Extract to read:
----------
Didn't recognize a cell, but circ stops here! Closing circuit

Adding @mikeperry as cc here, and @gk too since this affects network-health, maybe.

The question is: does it do us any good to report a circuit as "truncated" when we get a destroy from later in the circuit? Or should we just propagate the destroy?

(As a third option, we might want to say "truncated" if the destroy is for a failed extend, but not otherwise.)

The original reason for saying "truncated" was that we wanted to leave clients the option of re-extending or re-using the current circuit in the future. But no clients do that yet. Maybe under circumstances of heavy load it's better to make sure the circuit gets torn down right away?

(As a fourth option, we might want to propagate destroy back to the client only when the network is under heavy load.)

added S61-O4-Maybe - FINISHED Sponsor 61 - FINISHED labels

added Next Q3 labels

I think the best option is to immediately forward the destroy to all relays without trying to mess with TRUNCATED, so relays can avoid queuing in-flight data for a broken circuit, and instead immediately tear it down.

Trying to handle failure cases for re-extending and adding hops will be a nightmare. It will summon all the balrogs in The Maze.
----------
Dataset records:

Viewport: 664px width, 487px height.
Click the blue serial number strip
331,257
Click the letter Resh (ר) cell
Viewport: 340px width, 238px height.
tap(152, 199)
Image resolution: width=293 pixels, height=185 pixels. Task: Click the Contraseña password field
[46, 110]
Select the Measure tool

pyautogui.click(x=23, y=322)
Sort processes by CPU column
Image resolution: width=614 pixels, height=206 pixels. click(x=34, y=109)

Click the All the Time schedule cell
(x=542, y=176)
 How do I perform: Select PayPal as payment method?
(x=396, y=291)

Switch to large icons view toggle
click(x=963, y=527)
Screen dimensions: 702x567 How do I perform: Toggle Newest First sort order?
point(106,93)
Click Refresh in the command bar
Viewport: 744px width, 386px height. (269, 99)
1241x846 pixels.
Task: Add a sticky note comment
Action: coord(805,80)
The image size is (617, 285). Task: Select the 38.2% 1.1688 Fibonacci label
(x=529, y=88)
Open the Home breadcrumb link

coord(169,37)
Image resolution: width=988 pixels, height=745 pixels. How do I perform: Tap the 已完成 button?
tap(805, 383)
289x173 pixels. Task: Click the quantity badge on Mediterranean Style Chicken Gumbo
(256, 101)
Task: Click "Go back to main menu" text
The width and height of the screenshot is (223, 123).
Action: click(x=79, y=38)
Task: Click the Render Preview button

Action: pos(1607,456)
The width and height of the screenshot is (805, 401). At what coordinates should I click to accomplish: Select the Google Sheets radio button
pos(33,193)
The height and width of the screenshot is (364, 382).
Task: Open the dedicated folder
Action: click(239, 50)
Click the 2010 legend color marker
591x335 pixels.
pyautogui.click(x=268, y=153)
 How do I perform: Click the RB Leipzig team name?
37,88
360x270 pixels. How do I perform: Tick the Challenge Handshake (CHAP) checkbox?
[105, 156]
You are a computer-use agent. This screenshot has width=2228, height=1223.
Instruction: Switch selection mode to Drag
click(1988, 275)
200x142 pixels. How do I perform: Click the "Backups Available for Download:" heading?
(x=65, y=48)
----------
Objective A:
In the thread about truncated circuits, why did circuits originally get reported as "truncated" instead of being torn down?
Objective B:
According to the thread about truncated circuits, which two people were added as cc?

Exercise output A:
Reporting a circuit as "truncated" was meant to leave clients the option of re-extending or re-using the current circuit in the future. No clients actually do that yet.

Exercise output B:
@mikeperry and @gk.